A type of Iris, this is just one of nearly 50 different kinds of Moraea found in the local area; the bulbs of several species were harvested & eaten by Khoisan hunter-gatherers.
It’s currently a great time to visit the reserve: the mix of mature, unburned fynbos and the more recent post-fire fynbos – with completely different plants – is fascinating. The growing number of flowers has attracted sugarbirds and sunbirds and when I was there the local pair of Black Eagles cruised slowly overhead, on the lookout for dassies (Rock Hyraxes). And although the extravagant displays of flowers ebb after the first few post-fire years, the fynbos will be at its most diverse and – for want of a better word – prettiest – for many years to come.

The famous shape of a Pincushion Protea, this one is Leucospermum lineare, the Needle-leaf Pincushion.

The flowers of a Leucadendron or Conebush, a type of protea that turns the mountains luminous yellow when they flower in winter.

The delicate beauty of the Little Painted Lady (Gladiolus debilis), a type of Iris that flourishes after fire.

Rejuvenated & well-watered, the Mont Rochelle landscape today is a far cry from the blackened wasteland it was just 30 months before.

This Brunia is known as a Volstruisie (little ostrich) in Afrikaans, alluding to the resemblance of the clustered flowers to a clutch of ostrich eggs.

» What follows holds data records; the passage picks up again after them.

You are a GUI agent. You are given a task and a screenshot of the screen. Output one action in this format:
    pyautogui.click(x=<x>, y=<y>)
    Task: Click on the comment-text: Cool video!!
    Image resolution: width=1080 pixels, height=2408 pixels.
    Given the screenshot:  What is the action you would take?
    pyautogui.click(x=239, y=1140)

Wachendorfia paniculata is best seen after a fire when it may flower in their thousands; part of the Bloodroot family, the red fleshy roots are dug up & eaten by porcupines.
We had a wonderful hike on Mont Rochelle today. We saw many beautiful plants and flowers. We were puzzled by porous black mounds that looked a bit like rocks but seemed to be insect mounds or something like that. Can you tell me what they are?
Hi Leslie – sounds like you saw termite mounds: the black-mound termite Amitermes hastatus. The mounds are the nests – made from a chewed-up digested paste mixed with sand (they eat decaying wood) – and they are honeycombed to allow for ventilation, thus keeping the interior truly air-conditioned. Termites, by the way, are more related to cockroaches than they are to ants, despite our persistence in calling them white-ants!
Hi, what’s the difference between Protea aucalos and Protea amplixcaulis, both called Aardroos. Great article. Thanks.
Hi Graham, thanks for the feedback & the interesting question: they are in different groupings of the Protea genus: P acaulos is a member of the ‘Western Ground Sugarbushes’ and P amplexicaulis is a ‘Rodent Sugarbush’ (even though acaulos is also pollinated by rodents …). Acaulos however is the more common, found across the SW Cape and at low altitudes too; amplexicaulis is definitely a mountain lover, and the inland mountains at that – always over a couple of hundred metres high. Their flowers are pretty similar but the leaves of acaulos (which vary greatly across its range) always point upwards; amplexicaulis leaves are held at a right angle to the stalk. Flowering times are slightly different: amplexicaulis peaks Jul/Aug while acaulos is mainly Aug/Sept. Incidentally, these plants excite overseas naturalists/botanists as they are so unusual – I have had guests who have asked to see a rodent-pollinated protea – it’s a big deal in botany as you know!
Good day! Can we expect to see any flowering fynbos when we visit in late August or is it too early?
Many Thanks
Hi Pam – good timing: late August is approaching peak flower season for mountain fynbos (Sept/Oct) and there will be many plants in flower plus some bulbs out. Have a look around the burnt area at the carpark – should be good stuff around.